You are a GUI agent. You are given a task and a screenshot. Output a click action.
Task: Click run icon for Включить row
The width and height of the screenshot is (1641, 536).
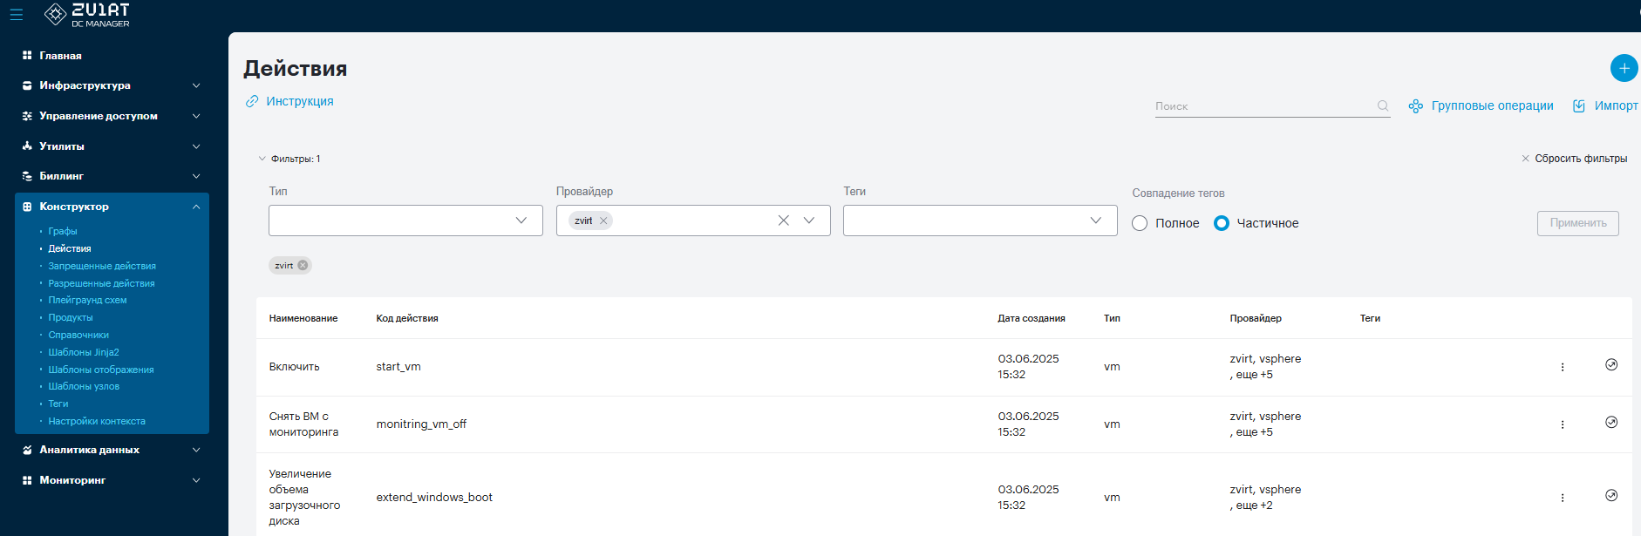[1611, 364]
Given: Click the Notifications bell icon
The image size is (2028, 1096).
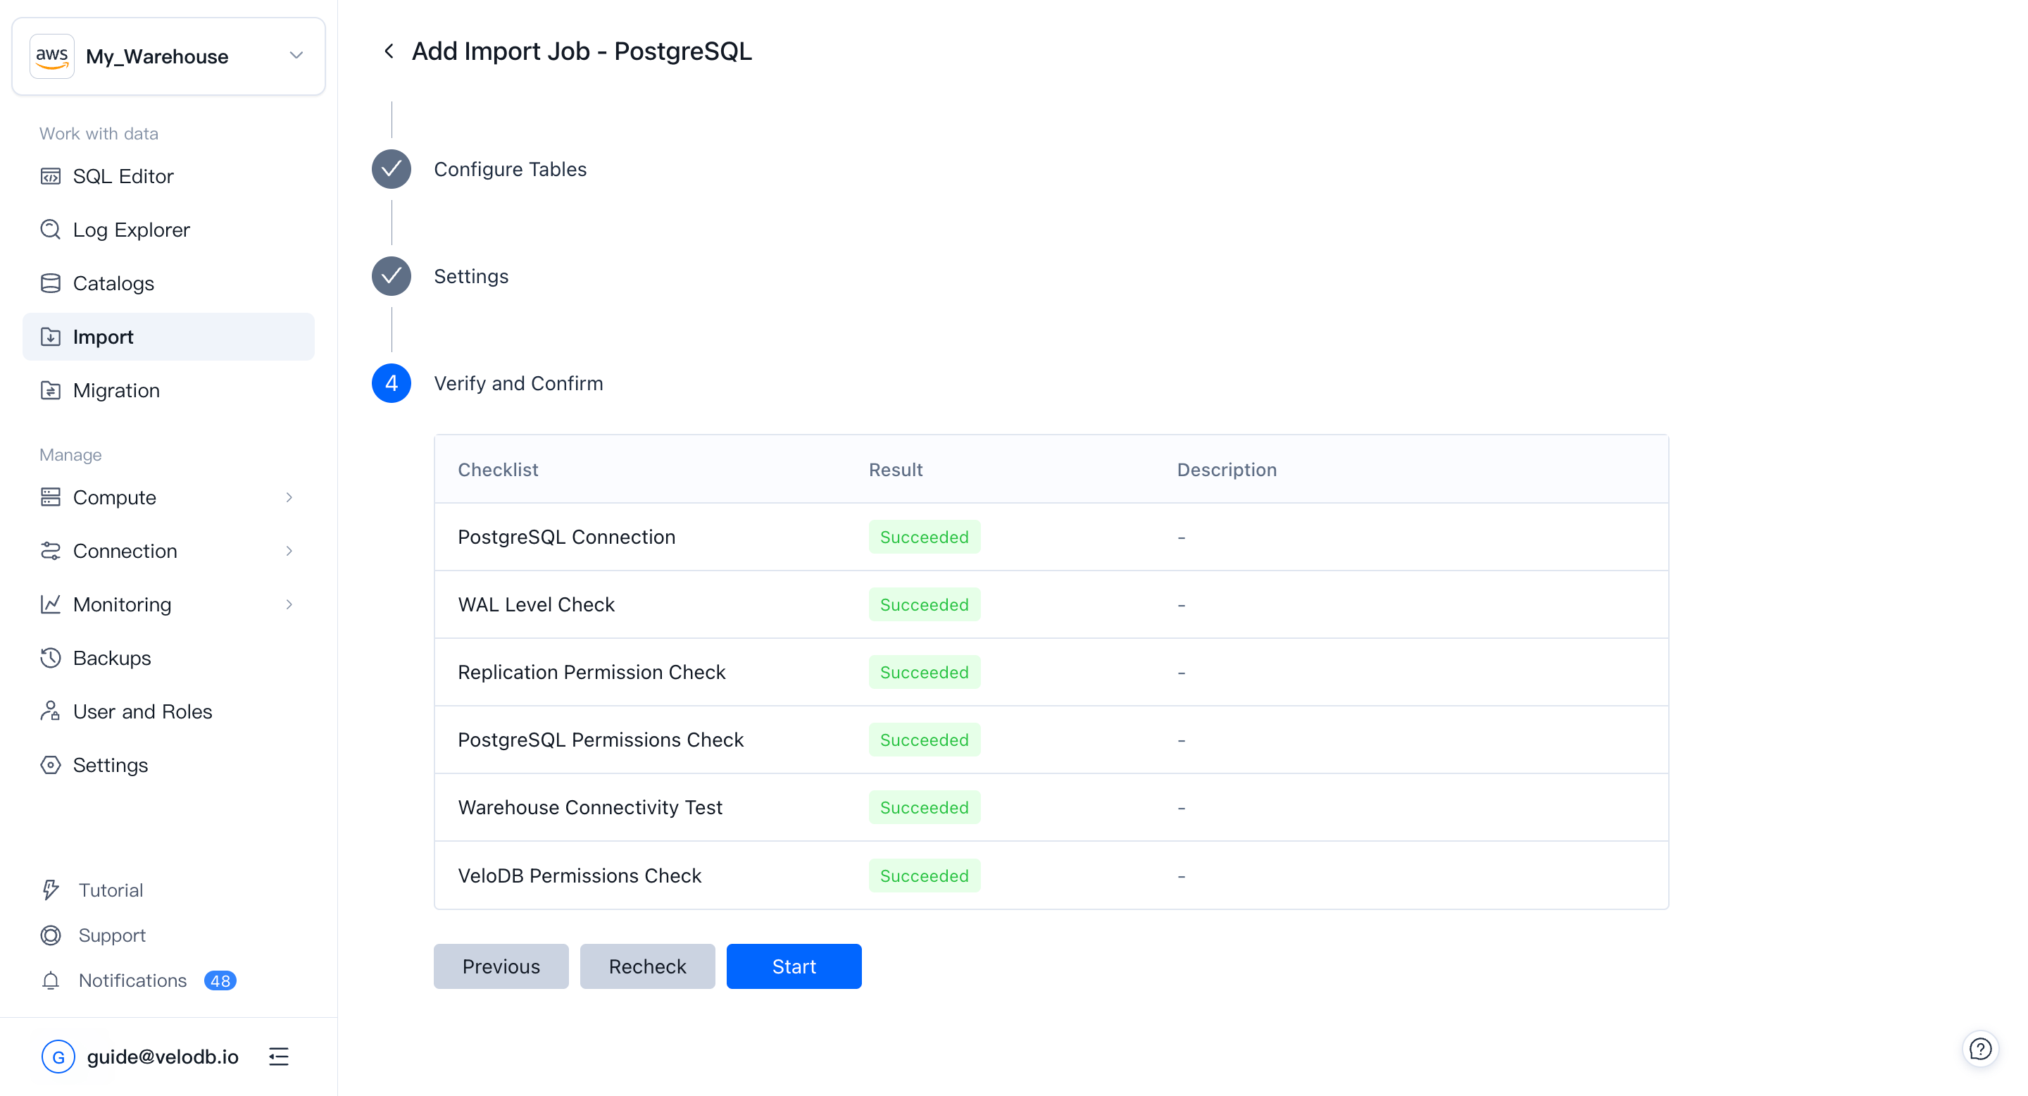Looking at the screenshot, I should (50, 980).
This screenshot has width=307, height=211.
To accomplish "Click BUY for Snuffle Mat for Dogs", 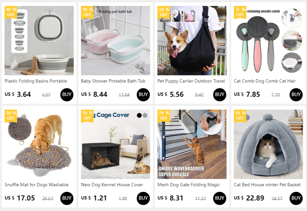I will pos(67,198).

+++++

• What the exercise asks: Please count the lines in the material above that contain the word "icon". Reply with the number only.

• Finished task: 2